Choosing a last name as an LGBTQ couple

The Name Game | A Practical Weddingby Aurora

I was fifteen when I decided that, come hell or high water, I was keeping my last name when I got married, and that my kids would also have my last name. I was vacationing at our family cottages in Maine, and my uncle was showing my younger brother how to dig for clams. My uncle mentioned that when my brother had kids, the two of them would have to pass down the tradition of clam digging to them. “What about my kids?” I asked. “Oh, well, your kids won’t have the same last name, so they won’t really be a part of the family,” was my uncle’s response. I was devastated. My family meant everything to me, even during my tumultuous teenage years, and I couldn’t stand the thought that I’d bring my kids to the family cottages and they’d be considered different because they didn’t have that super special last name that my brother’s kids would have. I told my mother about my plan and she laughed. “The best laid plans of mice and men,” she said. “I was going to keep my last name too, and look what happened.”

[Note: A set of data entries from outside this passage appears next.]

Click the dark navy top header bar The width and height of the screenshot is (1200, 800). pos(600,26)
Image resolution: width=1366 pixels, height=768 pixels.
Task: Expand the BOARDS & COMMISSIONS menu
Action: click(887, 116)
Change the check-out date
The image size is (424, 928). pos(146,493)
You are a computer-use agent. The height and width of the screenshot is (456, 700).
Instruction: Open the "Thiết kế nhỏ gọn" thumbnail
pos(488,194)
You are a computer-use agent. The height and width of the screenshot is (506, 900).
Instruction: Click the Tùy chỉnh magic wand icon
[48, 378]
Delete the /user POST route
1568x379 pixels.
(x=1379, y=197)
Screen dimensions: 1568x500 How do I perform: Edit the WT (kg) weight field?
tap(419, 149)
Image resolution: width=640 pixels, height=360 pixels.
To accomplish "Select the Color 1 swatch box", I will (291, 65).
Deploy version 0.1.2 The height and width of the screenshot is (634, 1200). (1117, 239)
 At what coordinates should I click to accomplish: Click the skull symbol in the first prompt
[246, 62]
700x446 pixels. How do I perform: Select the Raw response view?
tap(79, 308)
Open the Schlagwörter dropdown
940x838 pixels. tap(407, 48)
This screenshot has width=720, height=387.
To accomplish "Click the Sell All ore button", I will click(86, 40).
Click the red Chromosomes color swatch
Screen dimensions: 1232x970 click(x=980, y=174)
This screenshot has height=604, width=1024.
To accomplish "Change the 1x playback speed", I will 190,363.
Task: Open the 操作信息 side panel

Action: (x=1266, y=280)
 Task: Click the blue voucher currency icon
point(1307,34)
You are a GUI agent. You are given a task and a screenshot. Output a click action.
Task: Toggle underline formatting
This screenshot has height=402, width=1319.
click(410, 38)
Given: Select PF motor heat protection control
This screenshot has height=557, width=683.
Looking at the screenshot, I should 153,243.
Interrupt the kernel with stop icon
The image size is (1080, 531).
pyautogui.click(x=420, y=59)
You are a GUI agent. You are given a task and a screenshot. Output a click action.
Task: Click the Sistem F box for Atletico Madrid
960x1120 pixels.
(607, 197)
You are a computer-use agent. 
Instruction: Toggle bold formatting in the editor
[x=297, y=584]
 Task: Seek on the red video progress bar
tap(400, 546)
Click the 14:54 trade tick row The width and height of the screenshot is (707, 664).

Years passed, and I figured out that I was gay. In some ways, this helped my master plan; in other ways, it hindered it. I was no longer faced with a cultural narrative that demanded I take my husband’s last name because there would be no husband. At the same time, I was faced with a new set of problems. What if I fell in love with a woman who was as headstrong as I was? What if I fell in love with a woman who had built her career on her last name? What if I fell in love with a woman who had strong cultural ties to her last name—a name like Kills the Enemy, a Sioux surname that popped up in the news a few years ago? While I was aware that any rule needed properly thought out exceptions, overall I decided that this issue was so important to me that, should it be brought up at the beginning of a relationship and my partner disagreed with me, I would end the relationship.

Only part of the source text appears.